Q. What’s the difference between monolithic and microkernelized hypervisors?

A. Microsoft Virtual PC and Microsoft Virtual Server use what is known as hybrid Virtual Machine Managers (VMMs), meaning that both the host OS and the VMM run directly on the hardware. Under those applications, guest OSs have to make all processor and memory requests via the host OS, which slows the processing as there are often many kernel-to-user-mode switches in the operations.

Type 1 VMMs such as Hyper-V and VMware ESX Server, also known as “bare metal” VMMs, run a hypervisor directly on the hardware. All memory and CPU operations are performed by the child partitions directly, via the hypervisor, without interacting with the parent partition. Thus, operations are performed very quickly—at essentially the same speeds as if they ran directly on the hardware, with only a negligible performance hit caused by the hypervisor’s operation.

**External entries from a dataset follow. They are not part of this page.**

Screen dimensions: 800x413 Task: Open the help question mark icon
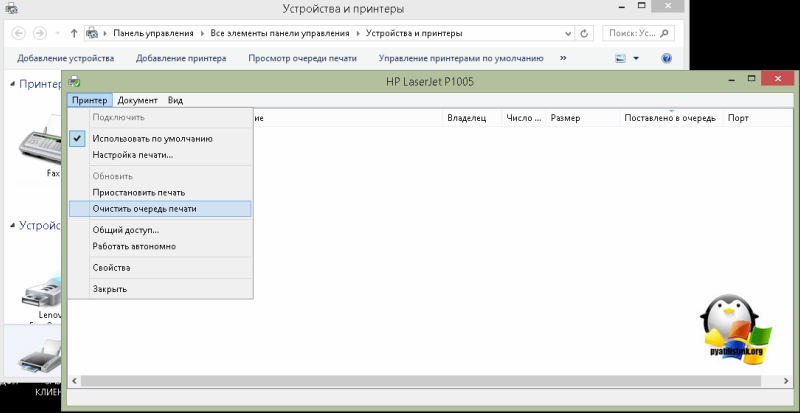[666, 59]
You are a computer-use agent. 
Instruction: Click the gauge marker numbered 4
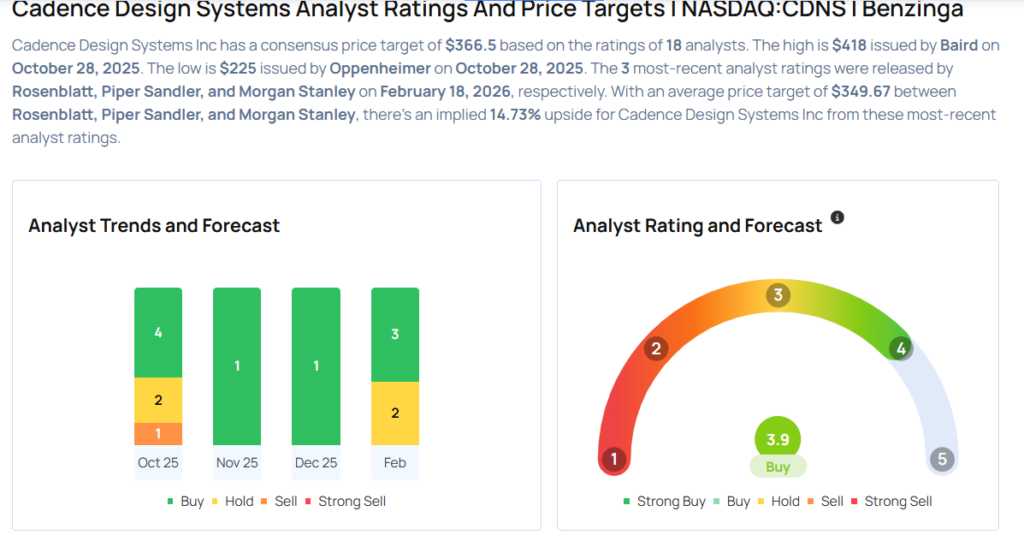(x=900, y=348)
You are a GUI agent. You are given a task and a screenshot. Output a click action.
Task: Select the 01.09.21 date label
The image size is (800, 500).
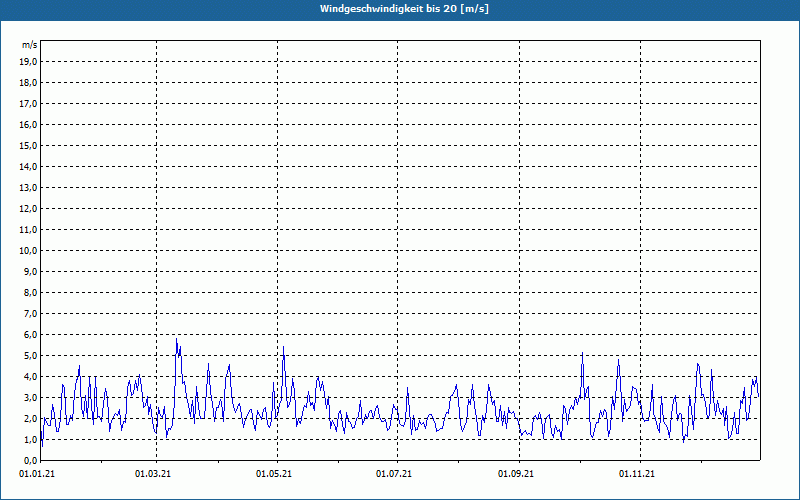pos(516,474)
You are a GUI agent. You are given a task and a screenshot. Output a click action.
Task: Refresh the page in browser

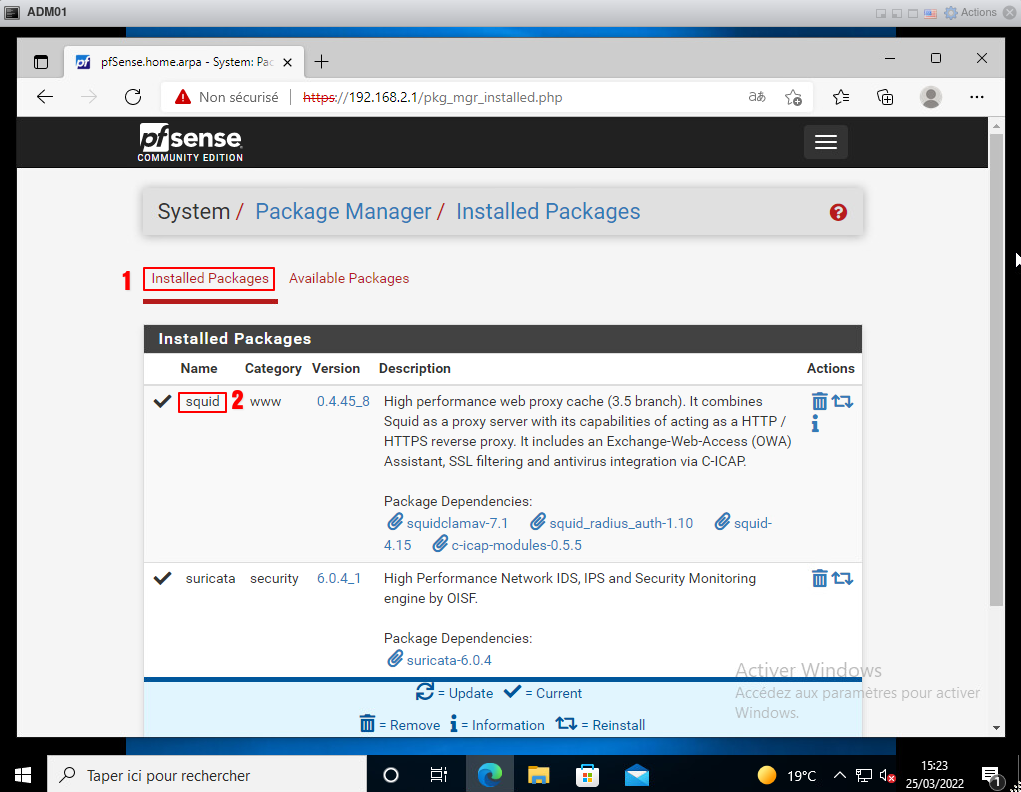pyautogui.click(x=133, y=97)
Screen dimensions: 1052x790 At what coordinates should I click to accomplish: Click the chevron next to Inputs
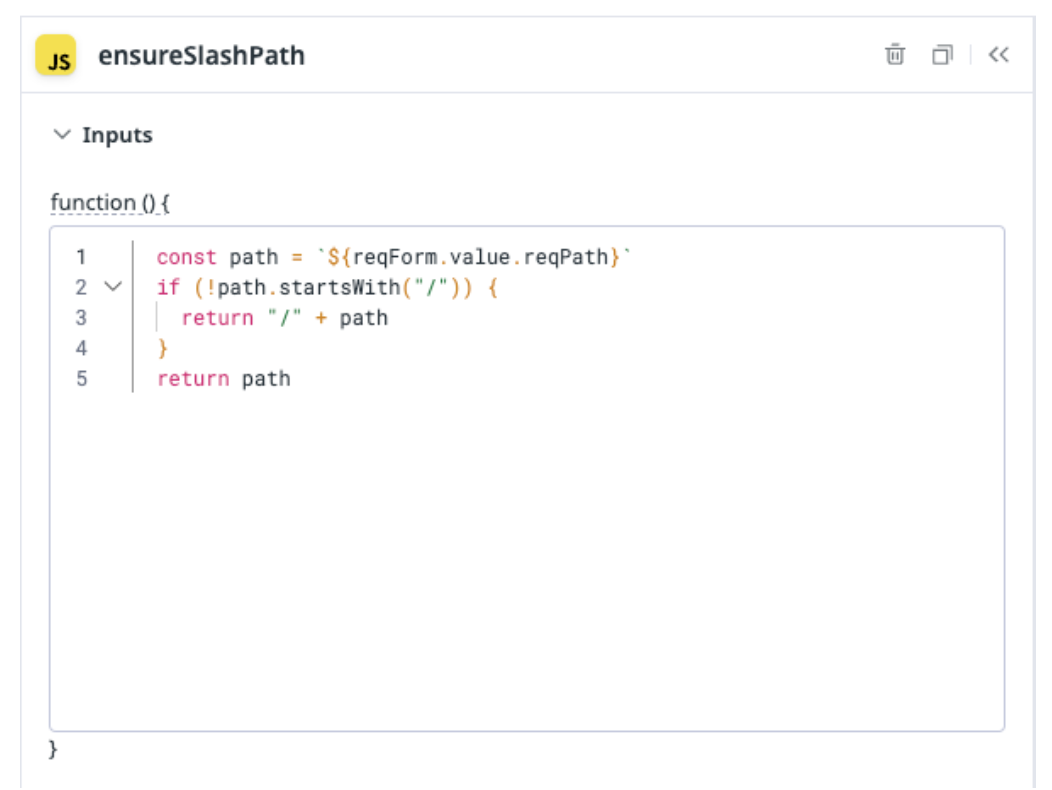[62, 134]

Type 1 VMM types differ in how they deal with drivers. Monolithic hypervisors, such as VMware ESX Server, handle all hardware access for their partitions. These hypervisors have to host drivers for all hardware that they access, including storage, network, and input devices. Drivers must be installed in the hypervisor, which is common to guest OSs and the host OS, and a special driver is required for the hypervisor. These requirements limit hardware support.

In microkernelized VMMs such as Hyper-V, the parent partition performs functions other than CPU and memory management. The parent partition hosts the independent hardware vendor drivers, so that no third-party code runs in the hypervisor and only standard Windows 64-bit drivers are required for the hardware. The child partitions access the hardware in one of two ways, depending on the child partition. For enlightened child partitions (i.e., those child partitions that have Hyper-V integration service packages available), a very fast memory-based bus, VMBus, is used. This bus exposes a VMBus device for network, Human Interface Device (HID), and storage devices. Non-enlightened child partitions see emulated hardware via the parent partition. The hypervisor intercepts I/O access and redirects it to the parent partition for emulation.